A Morgan. Not your typical car for a high school student!!! Who drives a Morgan to High School? Dino!
But the story doesn't stop there. At some point, when he was a kid, he and my brother, Ron, were in Siena, Italy visiting Nonno and Nonna (their grandparents) and Nonno (Grandpa) thought that boys should have a hobby, and he started them collecting stamps. They visited a little stamp shop and each of them purchased some stamps (and this is where the story has multiple versions, see below) which they brought back to America.
According to Robbie, Dino picked rare Vatican stamps that were worth a fortune ($40,000). Ron's stamps? "Not so much"***
So Dino sold the Morgan, sold the stamps and bought a Ferrari. How many teenagers in Elmira, New York (or anywhere?) had a Ferrari in the late 1960s? One.
Dino went on to fix up and sell Ferraris for a living. I never thought of Dino as the family's greatest Capitalist.
Add it to his long list of wonderful attributes. Wonder what he'd be doing today?

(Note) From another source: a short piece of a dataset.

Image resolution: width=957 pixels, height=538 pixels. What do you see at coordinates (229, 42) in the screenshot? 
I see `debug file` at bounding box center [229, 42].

(My father tells this slightly differently: he says that Ron's stamps were also valuable. According to my Dad, Ron also had Vatican stamps (I heard that they were birds or flowers). These were in a safety deposit box that was ruined in a flood in 1972. My mom spent a lot of time trying to get insurance payment for these stamps, and apparently she got some money but not their true value. At any rate, not enough to buy a sports car.)